Re: Languages supported by UTF8 and UTF16

From: Michael Everson (everson@evertype.com)
Date: Sat Sep 10 2005 - 14:39:23 CDT

  • Next message: Mark Davis: "Re: Languages supported by UTF8 and UTF16"

    At 12:23 -0700 2005-09-10, Mark Davis wrote:

    >1. It is not true of "all living languages"; there are some minority
    >languages that need additional characters. (Part of the problem here
    >is that we didn't apply the generative model consistently enough;
    >had we done that, many of these characters could be represented
    >right now by sequences.)

    Well you'd have to give examples of what you mean by THAT, Mark.
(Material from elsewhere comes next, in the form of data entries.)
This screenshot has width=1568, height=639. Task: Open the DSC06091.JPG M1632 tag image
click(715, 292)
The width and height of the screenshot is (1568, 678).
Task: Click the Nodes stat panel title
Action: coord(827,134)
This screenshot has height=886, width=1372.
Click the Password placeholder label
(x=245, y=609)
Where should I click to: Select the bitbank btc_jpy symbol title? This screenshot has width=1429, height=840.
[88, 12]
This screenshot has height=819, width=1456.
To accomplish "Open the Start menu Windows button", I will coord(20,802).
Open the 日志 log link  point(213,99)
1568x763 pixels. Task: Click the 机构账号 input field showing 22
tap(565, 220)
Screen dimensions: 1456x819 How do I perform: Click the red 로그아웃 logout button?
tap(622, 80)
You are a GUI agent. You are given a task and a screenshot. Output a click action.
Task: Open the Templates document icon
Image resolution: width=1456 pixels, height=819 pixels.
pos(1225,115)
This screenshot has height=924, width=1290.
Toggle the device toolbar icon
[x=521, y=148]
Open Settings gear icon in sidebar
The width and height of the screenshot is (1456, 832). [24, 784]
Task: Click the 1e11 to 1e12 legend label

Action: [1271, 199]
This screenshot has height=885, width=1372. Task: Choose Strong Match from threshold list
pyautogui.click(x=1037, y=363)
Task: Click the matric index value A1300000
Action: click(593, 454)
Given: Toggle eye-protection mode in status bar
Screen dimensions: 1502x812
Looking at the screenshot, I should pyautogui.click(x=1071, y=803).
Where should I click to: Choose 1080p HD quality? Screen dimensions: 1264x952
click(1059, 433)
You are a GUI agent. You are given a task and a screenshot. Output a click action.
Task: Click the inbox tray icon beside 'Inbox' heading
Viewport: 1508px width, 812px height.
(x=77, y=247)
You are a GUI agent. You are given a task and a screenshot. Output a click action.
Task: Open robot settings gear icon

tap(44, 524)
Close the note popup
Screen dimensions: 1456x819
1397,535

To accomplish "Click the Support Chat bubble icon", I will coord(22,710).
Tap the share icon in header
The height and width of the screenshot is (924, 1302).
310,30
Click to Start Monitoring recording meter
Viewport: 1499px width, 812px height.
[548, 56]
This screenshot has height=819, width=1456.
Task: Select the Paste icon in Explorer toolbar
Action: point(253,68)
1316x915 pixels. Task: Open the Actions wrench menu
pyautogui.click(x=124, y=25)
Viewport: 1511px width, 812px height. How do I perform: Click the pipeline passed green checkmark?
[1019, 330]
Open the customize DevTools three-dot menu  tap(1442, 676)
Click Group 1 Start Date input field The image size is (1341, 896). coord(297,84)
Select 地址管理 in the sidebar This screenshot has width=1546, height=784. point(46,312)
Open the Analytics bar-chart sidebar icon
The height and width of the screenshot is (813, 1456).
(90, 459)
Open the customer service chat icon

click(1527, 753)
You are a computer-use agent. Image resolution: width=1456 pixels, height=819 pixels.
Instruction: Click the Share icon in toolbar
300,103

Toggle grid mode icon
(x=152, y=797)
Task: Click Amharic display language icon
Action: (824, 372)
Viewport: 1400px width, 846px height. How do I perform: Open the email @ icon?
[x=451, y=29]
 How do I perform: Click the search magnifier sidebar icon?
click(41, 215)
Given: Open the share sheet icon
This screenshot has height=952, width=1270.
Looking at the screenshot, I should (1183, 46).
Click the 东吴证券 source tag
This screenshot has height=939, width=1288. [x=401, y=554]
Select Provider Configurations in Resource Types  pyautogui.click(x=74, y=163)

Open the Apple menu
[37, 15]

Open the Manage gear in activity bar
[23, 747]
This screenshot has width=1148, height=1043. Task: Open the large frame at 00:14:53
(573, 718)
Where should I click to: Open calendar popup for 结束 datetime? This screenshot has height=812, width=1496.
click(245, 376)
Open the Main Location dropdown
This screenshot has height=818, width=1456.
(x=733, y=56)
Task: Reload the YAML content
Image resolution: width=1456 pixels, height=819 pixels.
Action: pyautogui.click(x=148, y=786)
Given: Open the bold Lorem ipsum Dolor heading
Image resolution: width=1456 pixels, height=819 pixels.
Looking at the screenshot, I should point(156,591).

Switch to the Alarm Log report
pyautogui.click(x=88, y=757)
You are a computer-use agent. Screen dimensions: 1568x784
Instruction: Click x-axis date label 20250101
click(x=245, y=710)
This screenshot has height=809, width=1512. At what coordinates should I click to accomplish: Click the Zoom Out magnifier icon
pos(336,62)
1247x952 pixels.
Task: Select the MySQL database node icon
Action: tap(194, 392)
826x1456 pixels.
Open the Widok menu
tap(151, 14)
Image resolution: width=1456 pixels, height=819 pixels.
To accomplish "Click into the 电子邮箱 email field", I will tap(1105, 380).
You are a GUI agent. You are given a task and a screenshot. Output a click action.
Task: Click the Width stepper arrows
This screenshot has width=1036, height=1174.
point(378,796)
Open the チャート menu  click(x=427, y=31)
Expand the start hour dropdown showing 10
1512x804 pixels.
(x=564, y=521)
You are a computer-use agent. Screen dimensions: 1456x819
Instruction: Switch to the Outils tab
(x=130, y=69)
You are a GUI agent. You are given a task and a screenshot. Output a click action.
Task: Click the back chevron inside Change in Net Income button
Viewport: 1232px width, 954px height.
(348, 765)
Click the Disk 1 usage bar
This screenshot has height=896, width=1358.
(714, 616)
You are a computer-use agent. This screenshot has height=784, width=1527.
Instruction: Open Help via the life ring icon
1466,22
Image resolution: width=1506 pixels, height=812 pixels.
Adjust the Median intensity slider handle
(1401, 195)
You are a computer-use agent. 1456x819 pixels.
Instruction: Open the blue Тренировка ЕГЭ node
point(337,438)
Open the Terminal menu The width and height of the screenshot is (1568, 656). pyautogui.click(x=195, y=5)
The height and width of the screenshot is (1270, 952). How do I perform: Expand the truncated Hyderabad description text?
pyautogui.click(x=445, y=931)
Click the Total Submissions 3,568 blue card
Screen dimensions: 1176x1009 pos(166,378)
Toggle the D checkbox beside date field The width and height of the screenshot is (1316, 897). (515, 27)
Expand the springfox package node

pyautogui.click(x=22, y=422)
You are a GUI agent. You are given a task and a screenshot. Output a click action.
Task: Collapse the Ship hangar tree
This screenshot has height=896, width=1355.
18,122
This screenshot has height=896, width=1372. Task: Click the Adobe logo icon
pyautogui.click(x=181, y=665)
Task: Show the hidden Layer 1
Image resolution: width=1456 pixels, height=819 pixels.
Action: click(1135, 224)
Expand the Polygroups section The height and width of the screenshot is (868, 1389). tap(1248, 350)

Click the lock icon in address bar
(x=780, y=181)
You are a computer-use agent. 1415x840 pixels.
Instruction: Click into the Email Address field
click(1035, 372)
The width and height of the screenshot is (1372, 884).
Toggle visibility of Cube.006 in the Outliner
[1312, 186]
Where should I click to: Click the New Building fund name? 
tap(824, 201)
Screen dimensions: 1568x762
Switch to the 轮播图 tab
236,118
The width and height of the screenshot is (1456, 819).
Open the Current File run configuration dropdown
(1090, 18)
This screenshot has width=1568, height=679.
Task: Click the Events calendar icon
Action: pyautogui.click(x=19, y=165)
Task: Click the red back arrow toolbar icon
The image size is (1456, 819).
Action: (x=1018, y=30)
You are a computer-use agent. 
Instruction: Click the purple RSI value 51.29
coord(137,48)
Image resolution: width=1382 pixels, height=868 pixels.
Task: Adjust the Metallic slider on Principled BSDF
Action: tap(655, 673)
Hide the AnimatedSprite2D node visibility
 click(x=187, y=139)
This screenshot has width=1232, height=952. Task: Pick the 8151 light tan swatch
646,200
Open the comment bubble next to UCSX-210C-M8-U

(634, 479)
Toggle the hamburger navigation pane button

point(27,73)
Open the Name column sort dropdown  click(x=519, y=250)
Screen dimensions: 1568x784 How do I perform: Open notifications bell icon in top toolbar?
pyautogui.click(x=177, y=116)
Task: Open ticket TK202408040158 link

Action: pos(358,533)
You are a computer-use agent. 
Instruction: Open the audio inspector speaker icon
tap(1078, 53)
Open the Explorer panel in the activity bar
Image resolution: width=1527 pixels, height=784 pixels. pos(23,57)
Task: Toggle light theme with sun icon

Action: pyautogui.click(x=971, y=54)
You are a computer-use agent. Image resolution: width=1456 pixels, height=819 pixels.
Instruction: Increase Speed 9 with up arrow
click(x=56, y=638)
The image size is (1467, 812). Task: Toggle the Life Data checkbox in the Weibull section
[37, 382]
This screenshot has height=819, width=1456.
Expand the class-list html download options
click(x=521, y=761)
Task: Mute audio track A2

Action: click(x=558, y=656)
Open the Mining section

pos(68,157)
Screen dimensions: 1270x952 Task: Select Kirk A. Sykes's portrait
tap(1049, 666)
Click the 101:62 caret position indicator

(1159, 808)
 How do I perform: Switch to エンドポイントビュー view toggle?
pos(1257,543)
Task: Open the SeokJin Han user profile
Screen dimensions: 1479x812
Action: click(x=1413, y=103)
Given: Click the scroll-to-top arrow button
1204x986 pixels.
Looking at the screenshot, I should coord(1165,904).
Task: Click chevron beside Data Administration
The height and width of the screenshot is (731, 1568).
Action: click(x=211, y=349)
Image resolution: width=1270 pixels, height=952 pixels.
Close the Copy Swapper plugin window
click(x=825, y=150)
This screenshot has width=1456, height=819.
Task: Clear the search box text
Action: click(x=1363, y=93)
    >3. The 'however' is misleading. It is not a deficiency that some of
    >what users may perceive of as separate characters are encoded by
    >sequences.

    No, but it's a problem, because font guys usually precompose, and
    only precomposed glyphs are **guaranteed** 'safe' for good,
    consistent typography.

    >4. Also not a deficiency. If Unicode attempted to encode all
    >typographic constructs, it would be a horrible mess. It provides a
    >foundation for other mechanisms (CSS, etc) to build upon; they can
    >provide typographical constructs. And by 'orthographic constructs',
    >you'd have to provide examples of what you mean.

    What's a typographical construct, Mark?

    > > Some of the properties of characters as defined by the
    > > Unicode Standard do not correspond to their behavior in different
    > > languages.
    >
    >5. Again, you'd have to provide examples to clarify what you mean.

    He probably means something like Russian-vs-Serbian italic small TE.

    >What the Unicode Consortium *does* provide is a mechanism for
    >providing language-specific tailorings of specified behavior. Look
    >at collation, for example, where the Unicode Consortium supplies a
    >default basis for ordering in the UCA, but then also provides a
    >repository of language-based tailorings of the UCA in the CLDR.

    Mark, we are a lo-o-o-ng way from user-tailorable collation on ANY platform.